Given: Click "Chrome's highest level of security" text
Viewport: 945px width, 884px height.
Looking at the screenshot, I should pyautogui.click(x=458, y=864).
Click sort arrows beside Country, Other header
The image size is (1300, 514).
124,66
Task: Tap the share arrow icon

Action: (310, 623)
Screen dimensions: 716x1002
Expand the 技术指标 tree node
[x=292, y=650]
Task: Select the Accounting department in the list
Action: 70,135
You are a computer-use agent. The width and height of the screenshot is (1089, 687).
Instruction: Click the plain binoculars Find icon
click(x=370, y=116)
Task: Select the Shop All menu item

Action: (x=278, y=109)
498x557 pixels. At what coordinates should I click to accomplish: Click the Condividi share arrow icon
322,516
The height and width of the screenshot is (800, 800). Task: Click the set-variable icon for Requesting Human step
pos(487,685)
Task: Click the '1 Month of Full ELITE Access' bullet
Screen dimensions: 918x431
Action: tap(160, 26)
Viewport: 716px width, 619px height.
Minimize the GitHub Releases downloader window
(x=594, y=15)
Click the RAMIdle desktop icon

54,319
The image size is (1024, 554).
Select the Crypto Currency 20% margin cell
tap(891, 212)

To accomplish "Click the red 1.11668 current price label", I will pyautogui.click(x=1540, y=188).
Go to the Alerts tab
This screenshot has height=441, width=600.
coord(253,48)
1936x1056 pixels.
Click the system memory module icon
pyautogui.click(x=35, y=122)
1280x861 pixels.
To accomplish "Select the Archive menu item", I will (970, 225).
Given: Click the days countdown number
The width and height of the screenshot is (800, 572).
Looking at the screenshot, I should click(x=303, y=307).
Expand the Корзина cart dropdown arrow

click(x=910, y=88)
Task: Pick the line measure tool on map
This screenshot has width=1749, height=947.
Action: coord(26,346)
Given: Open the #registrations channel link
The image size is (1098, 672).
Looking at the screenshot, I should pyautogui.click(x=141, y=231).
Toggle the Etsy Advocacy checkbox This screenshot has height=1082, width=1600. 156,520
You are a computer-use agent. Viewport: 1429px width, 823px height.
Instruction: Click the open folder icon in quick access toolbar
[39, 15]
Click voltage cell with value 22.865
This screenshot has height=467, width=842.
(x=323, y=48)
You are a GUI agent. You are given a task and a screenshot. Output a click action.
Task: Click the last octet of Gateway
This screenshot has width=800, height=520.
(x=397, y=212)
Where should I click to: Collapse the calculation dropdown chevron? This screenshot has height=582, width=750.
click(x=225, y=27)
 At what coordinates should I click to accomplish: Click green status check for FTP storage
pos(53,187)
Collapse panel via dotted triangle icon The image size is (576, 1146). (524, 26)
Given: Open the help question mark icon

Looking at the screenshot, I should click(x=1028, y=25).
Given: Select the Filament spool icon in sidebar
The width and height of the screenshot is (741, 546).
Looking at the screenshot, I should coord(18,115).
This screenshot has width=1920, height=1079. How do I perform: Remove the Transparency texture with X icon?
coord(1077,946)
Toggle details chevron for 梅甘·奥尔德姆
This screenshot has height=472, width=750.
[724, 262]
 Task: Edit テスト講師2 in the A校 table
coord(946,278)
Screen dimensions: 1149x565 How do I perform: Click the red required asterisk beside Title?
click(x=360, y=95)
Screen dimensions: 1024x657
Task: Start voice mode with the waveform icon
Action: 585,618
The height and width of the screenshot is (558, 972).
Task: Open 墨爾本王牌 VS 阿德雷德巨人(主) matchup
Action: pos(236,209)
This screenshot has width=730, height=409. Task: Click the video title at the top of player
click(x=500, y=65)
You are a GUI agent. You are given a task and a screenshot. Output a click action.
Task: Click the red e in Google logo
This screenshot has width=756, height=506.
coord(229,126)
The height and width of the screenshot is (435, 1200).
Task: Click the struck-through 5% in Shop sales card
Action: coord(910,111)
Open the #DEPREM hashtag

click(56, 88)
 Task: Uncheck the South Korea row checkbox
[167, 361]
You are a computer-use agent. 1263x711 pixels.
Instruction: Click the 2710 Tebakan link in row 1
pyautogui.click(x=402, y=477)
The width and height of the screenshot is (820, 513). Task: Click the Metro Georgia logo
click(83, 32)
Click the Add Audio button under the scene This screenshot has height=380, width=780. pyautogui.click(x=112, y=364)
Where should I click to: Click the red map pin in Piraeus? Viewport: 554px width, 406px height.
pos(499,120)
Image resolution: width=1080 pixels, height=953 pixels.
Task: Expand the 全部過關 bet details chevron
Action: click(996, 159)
* * *
*PROBLEM STATEMENT*
Restate the data above word for word, please.

*EXERCISE SOLUTION*
Given: Click "Chrome's highest level of security" text
Viewport: 945px width, 884px height.
Looking at the screenshot, I should pyautogui.click(x=458, y=864).
Click sort arrows beside Country, Other header
The image size is (1300, 514).
124,66
Task: Tap the share arrow icon

Action: (310, 623)
Screen dimensions: 716x1002
Expand the 技术指标 tree node
[x=292, y=650]
Task: Select the Accounting department in the list
Action: 70,135
You are a computer-use agent. The width and height of the screenshot is (1089, 687).
Instruction: Click the plain binoculars Find icon
click(x=370, y=116)
Task: Select the Shop All menu item

Action: (x=278, y=109)
498x557 pixels. At what coordinates should I click to accomplish: Click the Condividi share arrow icon
322,516
The height and width of the screenshot is (800, 800). Task: Click the set-variable icon for Requesting Human step
pos(487,685)
Task: Click the '1 Month of Full ELITE Access' bullet
Screen dimensions: 918x431
Action: tap(160, 26)
Viewport: 716px width, 619px height.
Minimize the GitHub Releases downloader window
(x=594, y=15)
Click the RAMIdle desktop icon

54,319
The image size is (1024, 554).
Select the Crypto Currency 20% margin cell
tap(891, 212)

To accomplish "Click the red 1.11668 current price label", I will pyautogui.click(x=1540, y=188).
Go to the Alerts tab
This screenshot has height=441, width=600.
coord(253,48)
1936x1056 pixels.
Click the system memory module icon
pyautogui.click(x=35, y=122)
1280x861 pixels.
To accomplish "Select the Archive menu item", I will (970, 225).
Given: Click the days countdown number
The width and height of the screenshot is (800, 572).
Looking at the screenshot, I should click(x=303, y=307).
Expand the Корзина cart dropdown arrow

click(x=910, y=88)
Task: Pick the line measure tool on map
This screenshot has width=1749, height=947.
Action: coord(26,346)
Given: Open the #registrations channel link
The image size is (1098, 672).
Looking at the screenshot, I should pyautogui.click(x=141, y=231).
Toggle the Etsy Advocacy checkbox This screenshot has height=1082, width=1600. 156,520
You are a computer-use agent. Viewport: 1429px width, 823px height.
Instruction: Click the open folder icon in quick access toolbar
[39, 15]
Click voltage cell with value 22.865
This screenshot has height=467, width=842.
(x=323, y=48)
You are a GUI agent. You are given a task and a screenshot. Output a click action.
Task: Click the last octet of Gateway
This screenshot has width=800, height=520.
(x=397, y=212)
Where should I click to: Collapse the calculation dropdown chevron? This screenshot has height=582, width=750.
click(x=225, y=27)
 At what coordinates should I click to accomplish: Click green status check for FTP storage
pos(53,187)
Collapse panel via dotted triangle icon The image size is (576, 1146). (524, 26)
Given: Open the help question mark icon

Looking at the screenshot, I should click(x=1028, y=25).
Given: Select the Filament spool icon in sidebar
The width and height of the screenshot is (741, 546).
Looking at the screenshot, I should coord(18,115).
This screenshot has width=1920, height=1079. How do I perform: Remove the Transparency texture with X icon?
coord(1077,946)
Toggle details chevron for 梅甘·奥尔德姆
This screenshot has height=472, width=750.
[724, 262]
 Task: Edit テスト講師2 in the A校 table
coord(946,278)
Screen dimensions: 1149x565 How do I perform: Click the red required asterisk beside Title?
click(x=360, y=95)
Screen dimensions: 1024x657
Task: Start voice mode with the waveform icon
Action: 585,618
The height and width of the screenshot is (558, 972).
Task: Open 墨爾本王牌 VS 阿德雷德巨人(主) matchup
Action: pos(236,209)
This screenshot has width=730, height=409. Task: Click the video title at the top of player
click(x=500, y=65)
You are a GUI agent. You are given a task and a screenshot. Output a click action.
Task: Click the red e in Google logo
This screenshot has width=756, height=506.
coord(229,126)
The height and width of the screenshot is (435, 1200).
Task: Click the struck-through 5% in Shop sales card
Action: coord(910,111)
Open the #DEPREM hashtag

click(56, 88)
 Task: Uncheck the South Korea row checkbox
[167, 361]
You are a computer-use agent. 1263x711 pixels.
Instruction: Click the 2710 Tebakan link in row 1
pyautogui.click(x=402, y=477)
The width and height of the screenshot is (820, 513). Task: Click the Metro Georgia logo
click(83, 32)
Click the Add Audio button under the scene This screenshot has height=380, width=780. pyautogui.click(x=112, y=364)
Where should I click to: Click the red map pin in Piraeus? Viewport: 554px width, 406px height.
pos(499,120)
Image resolution: width=1080 pixels, height=953 pixels.
Task: Expand the 全部過關 bet details chevron
Action: click(996, 159)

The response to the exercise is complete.